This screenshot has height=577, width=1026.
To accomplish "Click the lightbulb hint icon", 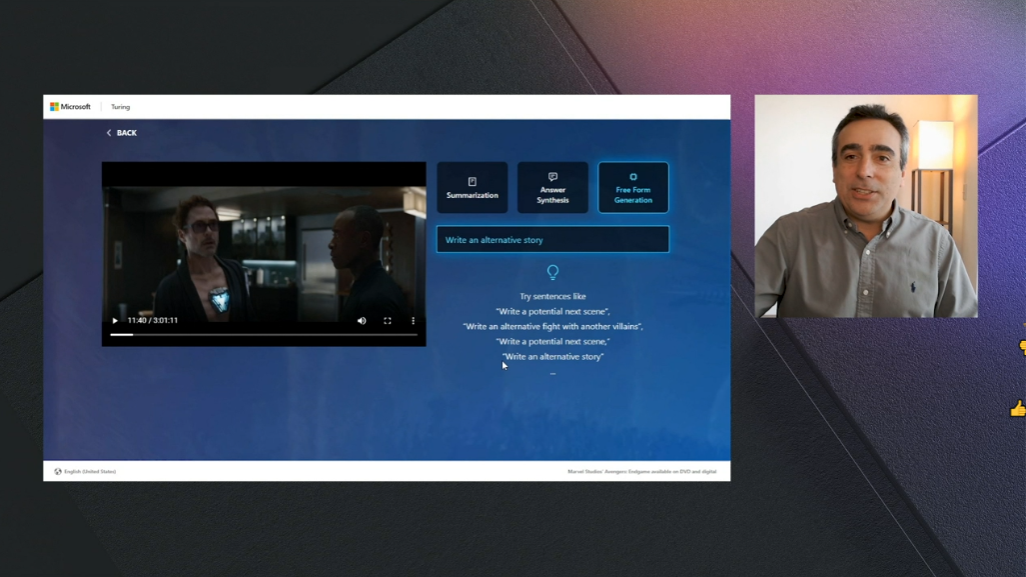I will click(553, 272).
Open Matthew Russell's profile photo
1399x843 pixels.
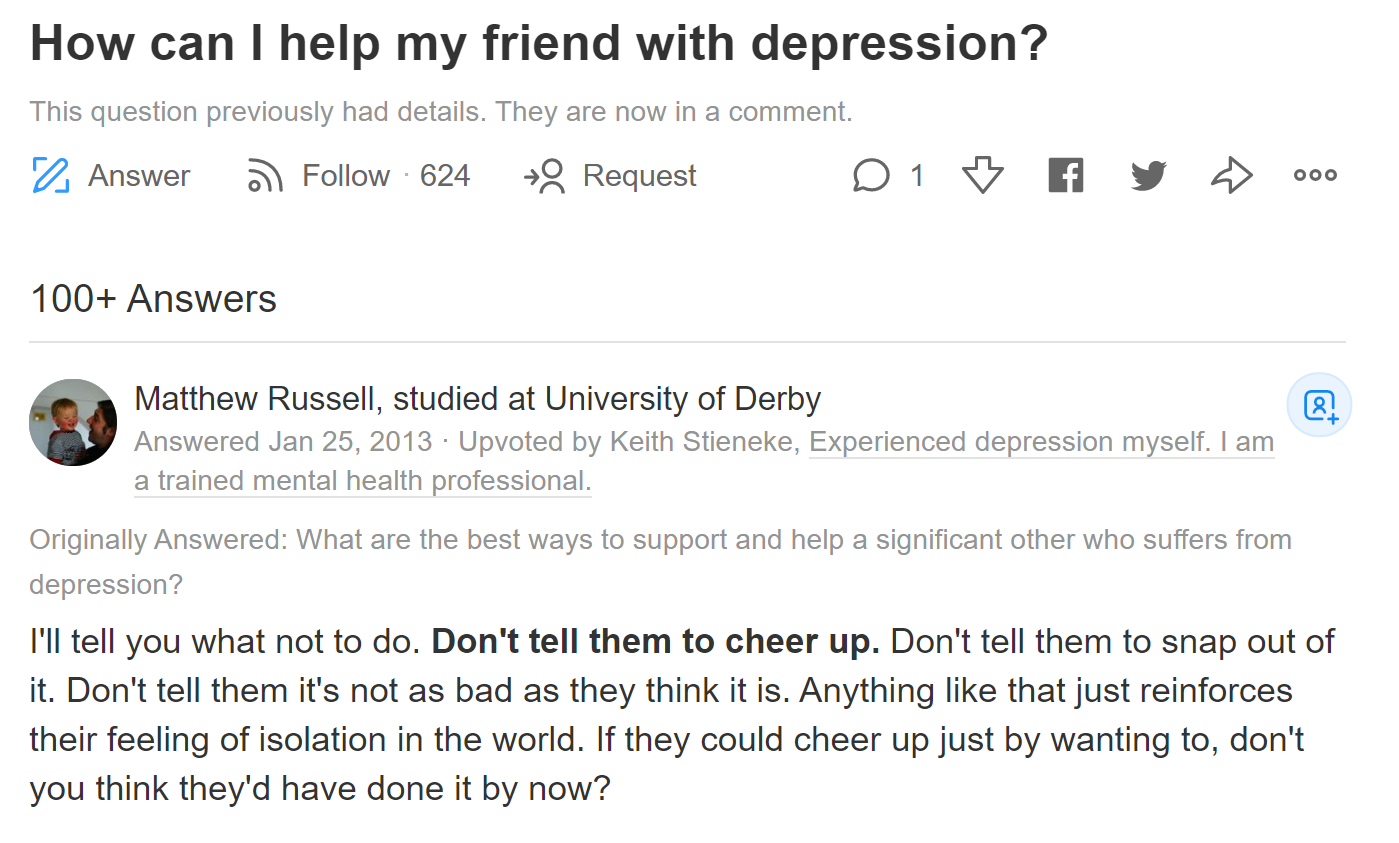[x=73, y=422]
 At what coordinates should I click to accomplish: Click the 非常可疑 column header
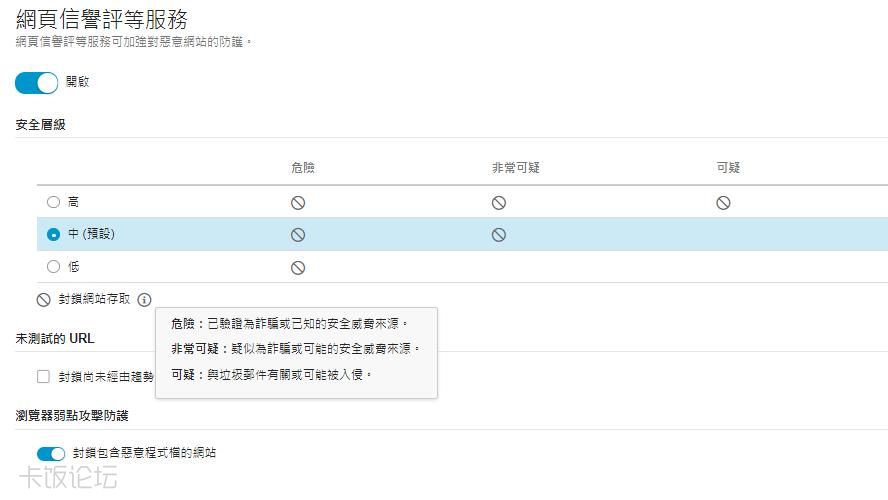(x=516, y=168)
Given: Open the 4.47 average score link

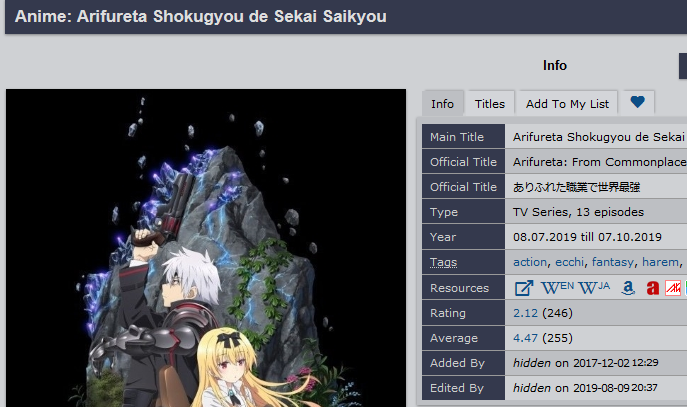Looking at the screenshot, I should click(525, 338).
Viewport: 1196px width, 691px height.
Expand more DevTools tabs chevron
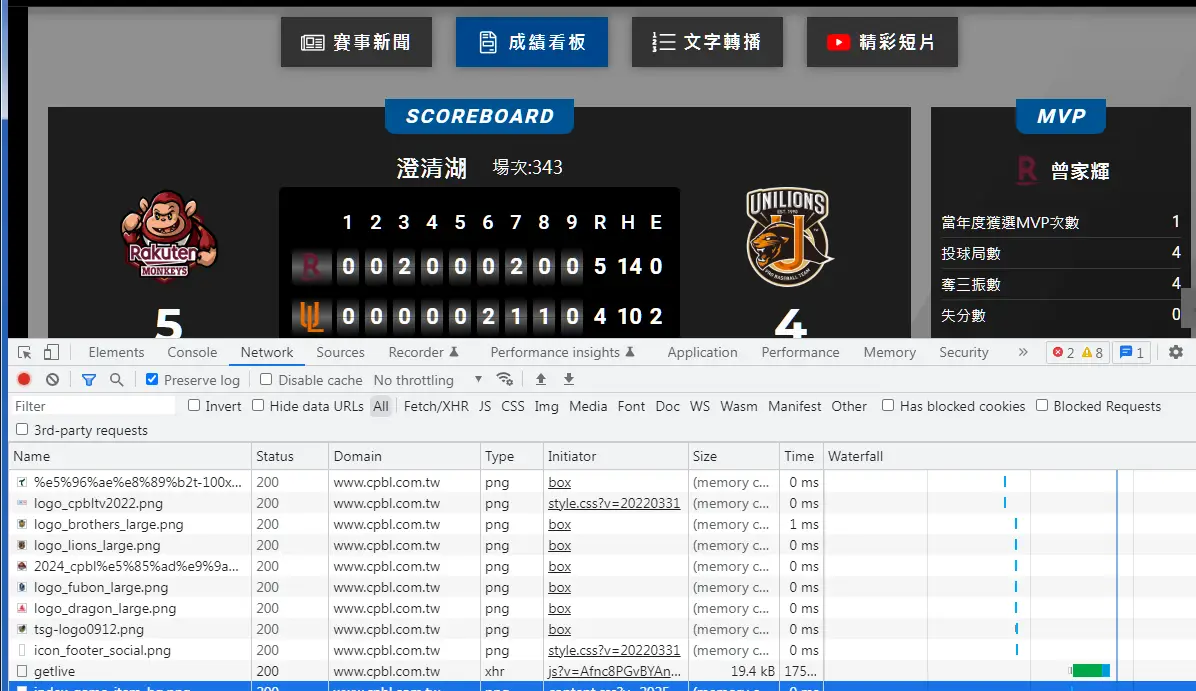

----

### How to complete this task
Where does the string "width" appear in the records above? Return every line that holds it.

### Answer box
This screenshot has height=577, width=1026.
Viewport: 1196px width, 691px height.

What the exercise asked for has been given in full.